Task details
Return only the lines from the one containing "The height and width of the screenshot is (171, 179)." to the end of the material, with each one exactly as it appears.

Recorded data
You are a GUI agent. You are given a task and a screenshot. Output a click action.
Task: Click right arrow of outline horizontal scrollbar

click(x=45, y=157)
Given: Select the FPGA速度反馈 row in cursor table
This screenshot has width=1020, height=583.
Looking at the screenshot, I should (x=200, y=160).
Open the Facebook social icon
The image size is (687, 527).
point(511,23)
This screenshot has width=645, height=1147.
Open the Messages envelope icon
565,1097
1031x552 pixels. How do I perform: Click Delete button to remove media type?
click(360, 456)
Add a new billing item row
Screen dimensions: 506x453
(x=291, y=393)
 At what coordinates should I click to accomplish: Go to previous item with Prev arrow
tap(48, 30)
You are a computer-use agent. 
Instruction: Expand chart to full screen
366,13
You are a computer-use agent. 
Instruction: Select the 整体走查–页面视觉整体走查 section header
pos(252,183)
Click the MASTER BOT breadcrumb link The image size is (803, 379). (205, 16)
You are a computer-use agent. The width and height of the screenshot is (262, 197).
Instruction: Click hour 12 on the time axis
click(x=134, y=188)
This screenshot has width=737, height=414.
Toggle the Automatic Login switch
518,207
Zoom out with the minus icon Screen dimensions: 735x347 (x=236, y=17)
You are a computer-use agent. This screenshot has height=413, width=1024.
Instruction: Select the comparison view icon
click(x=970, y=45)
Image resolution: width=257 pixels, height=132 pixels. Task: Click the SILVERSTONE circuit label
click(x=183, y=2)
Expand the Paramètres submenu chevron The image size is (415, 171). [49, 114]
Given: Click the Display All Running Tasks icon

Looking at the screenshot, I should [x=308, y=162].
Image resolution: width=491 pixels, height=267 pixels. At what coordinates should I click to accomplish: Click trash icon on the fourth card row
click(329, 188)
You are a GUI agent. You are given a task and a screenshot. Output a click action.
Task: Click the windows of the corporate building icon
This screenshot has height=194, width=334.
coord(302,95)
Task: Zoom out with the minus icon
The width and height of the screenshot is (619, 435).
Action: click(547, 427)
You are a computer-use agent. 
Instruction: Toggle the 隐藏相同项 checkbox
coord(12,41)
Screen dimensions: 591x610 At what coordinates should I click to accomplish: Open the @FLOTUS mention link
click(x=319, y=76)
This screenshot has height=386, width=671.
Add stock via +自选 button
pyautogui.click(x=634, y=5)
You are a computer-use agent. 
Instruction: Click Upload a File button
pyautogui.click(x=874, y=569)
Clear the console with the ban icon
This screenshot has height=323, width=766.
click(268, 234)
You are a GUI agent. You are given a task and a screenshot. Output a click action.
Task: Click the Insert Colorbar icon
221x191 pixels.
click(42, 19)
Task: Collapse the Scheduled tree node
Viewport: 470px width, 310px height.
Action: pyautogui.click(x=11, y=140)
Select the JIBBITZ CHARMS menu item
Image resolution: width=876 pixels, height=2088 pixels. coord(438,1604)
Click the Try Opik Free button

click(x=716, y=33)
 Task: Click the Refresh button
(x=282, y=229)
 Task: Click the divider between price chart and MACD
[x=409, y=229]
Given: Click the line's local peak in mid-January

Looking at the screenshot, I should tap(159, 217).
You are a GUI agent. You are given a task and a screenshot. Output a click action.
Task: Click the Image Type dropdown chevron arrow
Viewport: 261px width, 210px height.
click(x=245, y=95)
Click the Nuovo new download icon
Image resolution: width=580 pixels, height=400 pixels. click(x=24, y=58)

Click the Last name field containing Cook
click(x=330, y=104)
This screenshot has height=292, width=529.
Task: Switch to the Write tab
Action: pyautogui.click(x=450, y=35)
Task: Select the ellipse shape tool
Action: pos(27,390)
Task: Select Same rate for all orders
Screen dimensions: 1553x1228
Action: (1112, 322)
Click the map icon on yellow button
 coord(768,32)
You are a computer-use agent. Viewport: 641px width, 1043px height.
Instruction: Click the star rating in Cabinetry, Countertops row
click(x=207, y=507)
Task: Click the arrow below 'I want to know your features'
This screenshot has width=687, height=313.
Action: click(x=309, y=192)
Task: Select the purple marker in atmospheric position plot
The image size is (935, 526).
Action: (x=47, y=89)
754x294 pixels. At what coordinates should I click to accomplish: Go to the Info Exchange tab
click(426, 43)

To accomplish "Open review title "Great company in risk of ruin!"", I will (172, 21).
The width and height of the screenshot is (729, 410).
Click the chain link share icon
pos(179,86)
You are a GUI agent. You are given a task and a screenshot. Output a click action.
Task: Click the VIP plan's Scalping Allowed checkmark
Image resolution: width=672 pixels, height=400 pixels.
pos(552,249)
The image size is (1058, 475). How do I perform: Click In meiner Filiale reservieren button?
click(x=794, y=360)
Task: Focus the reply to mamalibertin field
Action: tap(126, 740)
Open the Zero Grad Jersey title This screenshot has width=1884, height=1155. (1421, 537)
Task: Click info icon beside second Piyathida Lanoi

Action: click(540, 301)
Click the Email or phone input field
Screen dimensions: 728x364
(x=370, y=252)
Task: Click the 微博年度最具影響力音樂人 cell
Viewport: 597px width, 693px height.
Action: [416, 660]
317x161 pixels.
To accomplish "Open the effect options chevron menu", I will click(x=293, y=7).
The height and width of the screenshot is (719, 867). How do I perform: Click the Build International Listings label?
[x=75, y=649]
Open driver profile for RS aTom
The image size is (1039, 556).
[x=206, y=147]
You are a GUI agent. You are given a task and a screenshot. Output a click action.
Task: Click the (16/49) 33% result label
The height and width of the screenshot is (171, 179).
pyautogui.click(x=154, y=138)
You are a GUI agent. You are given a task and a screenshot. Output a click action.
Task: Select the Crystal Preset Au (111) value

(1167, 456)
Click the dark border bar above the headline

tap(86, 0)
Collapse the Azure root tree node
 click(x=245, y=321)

Output for this task
The height and width of the screenshot is (171, 179).
pyautogui.click(x=154, y=138)
You are a GUI agent. You are given a task and a screenshot. Output a click action.
Task: Select the Crystal Preset Au (111) value

(1167, 456)
Click the dark border bar above the headline

tap(86, 0)
Collapse the Azure root tree node
 click(x=245, y=321)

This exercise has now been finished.